Another study by Christophe Massard, M.D., Ph.D., revealed that the anti-PD-L1 antibody durvalumab also had clinical activity in bladder cancer patients, and more importantly that almost all of the responses occurred in patients with expression of the PD-L1 biomarker. Also in bladder cancer, further analysis by Robert Dreicer, M.D., of patients treated with the already-approved atezolizumab, confirmed the improvements in overall survival in response to this therapy.
Colorectal cancer (CRC) has proven hard to treat with checkpoint inhibitors, though a small subset of patients with heavily mutated CRC tumors have benefitted from pembrolizumab treatment. New data, presented today by Michael Overman, M.D., showed that the combination of nivolumab and ipilimumab also improved outcomes in these patients, with one out of every three patients benefiting from durable responses and almost nine out of every ten patients experiencing at least disease control.

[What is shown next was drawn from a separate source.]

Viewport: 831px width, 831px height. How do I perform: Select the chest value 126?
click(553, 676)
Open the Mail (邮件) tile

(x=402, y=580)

Previously, CRC patients without heavily mutated tumors didn’t benefit from checkpoint immunotherapy. Fortunately, a new study presented today by Johanna Bendell, M.D., revealed that the combination of the checkpoint inhibitor atezolizumab that targets PD-L1 and cobimetinib, a MEK pathway inhibitor that targets growth pathways, produced responses that were higher than expected from either treatment alone based on results from past trials of the drugs as monotherapies. Importantly, the patients chosen for this had mutations that led to overactivity in the MEK-governed growth pathway. This combination also improved 6-month overall survival, from 1% in patients treated with the standard of care, to 72%. This represents an incredible breakthrough, and will hopefully pave the way for more effective approaches to treating these CRC patients.